WHAT YOU WILL DO:
Rewrite every line of the records below, requests included, shifting each coordinate in the answers by adding 150 to every number and leaving all other numbers unchanged. Leave the pictures out of your reply.
|---|
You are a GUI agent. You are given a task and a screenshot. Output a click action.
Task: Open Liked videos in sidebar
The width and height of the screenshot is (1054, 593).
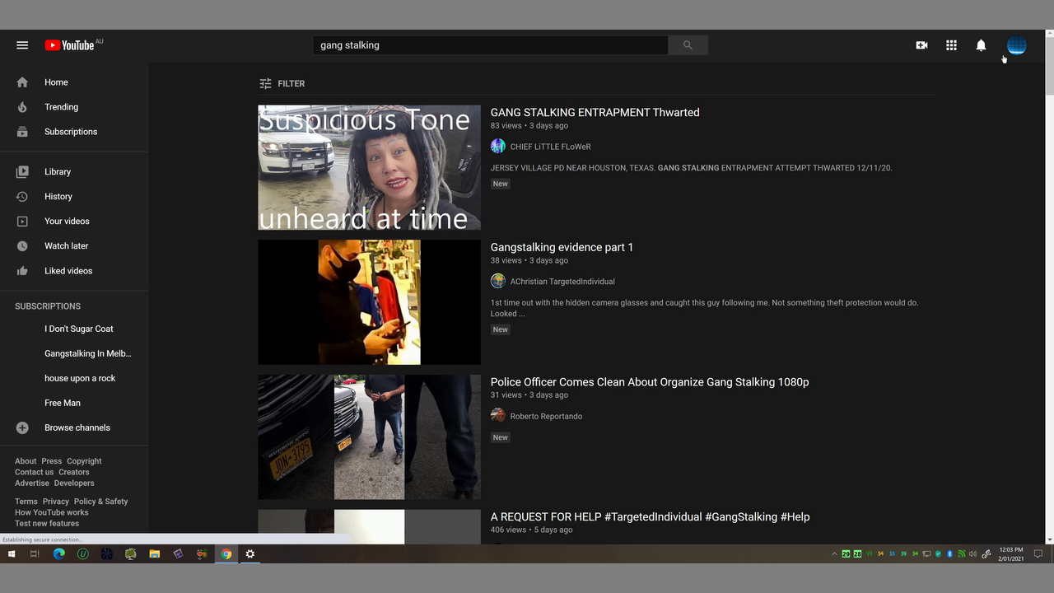click(68, 271)
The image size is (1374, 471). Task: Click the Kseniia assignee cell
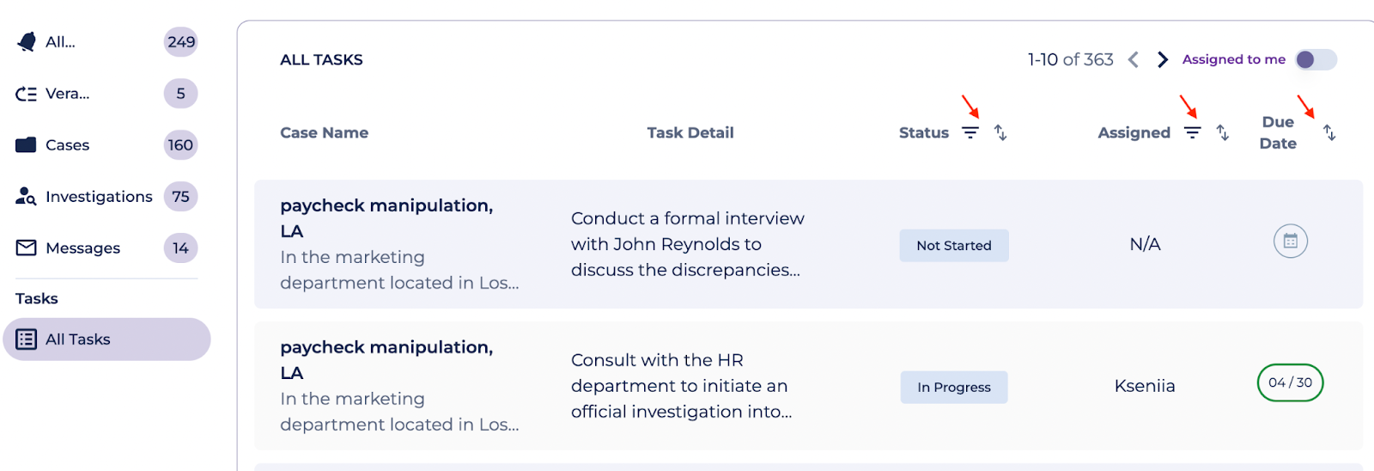coord(1145,386)
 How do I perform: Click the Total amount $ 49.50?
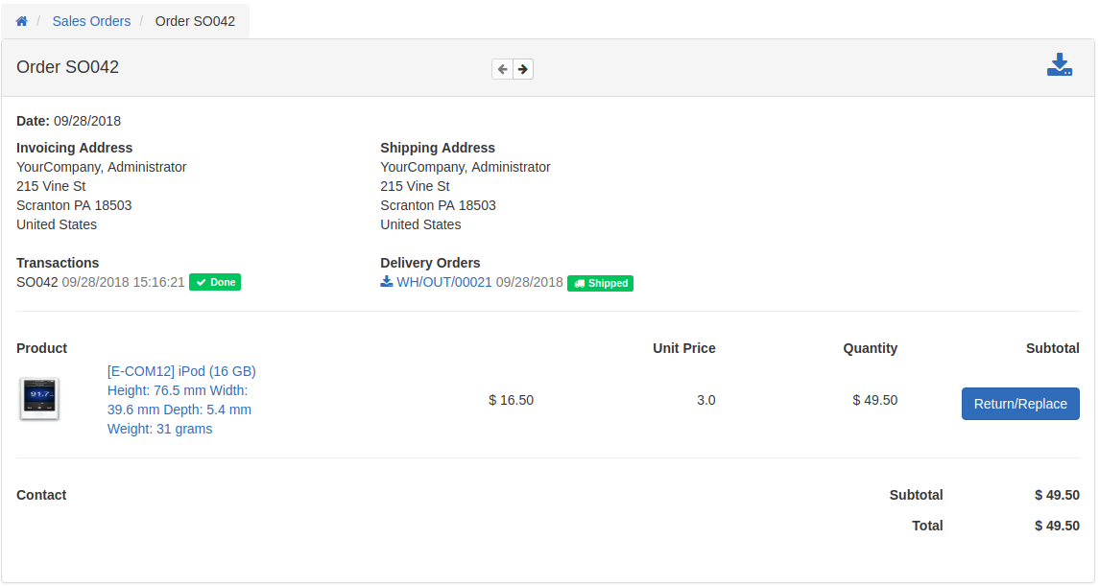(1057, 526)
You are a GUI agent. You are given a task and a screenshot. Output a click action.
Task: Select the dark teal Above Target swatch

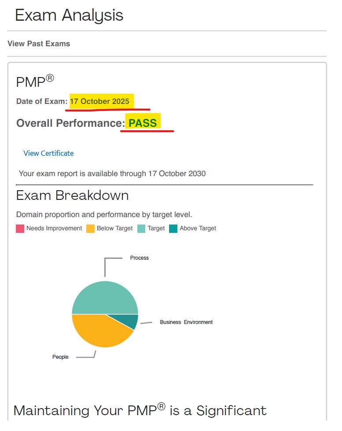point(173,228)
|---|
RESULT BELOW:
You are a GUI agent. You are given a task and a screenshot. Output a click action.
Task: Open Liked videos in sidebar
The width and height of the screenshot is (1054, 593).
click(218, 421)
The image size is (1374, 471). Task: Click the Kseniia assignee cell
coord(1295,536)
 How do I perform: Click the Total amount $ 49.50?
(1207, 676)
You are a GUI agent. You are given a task and a screenshot. Output a click action.
Task: Select the dark teal Above Target swatch

point(323,378)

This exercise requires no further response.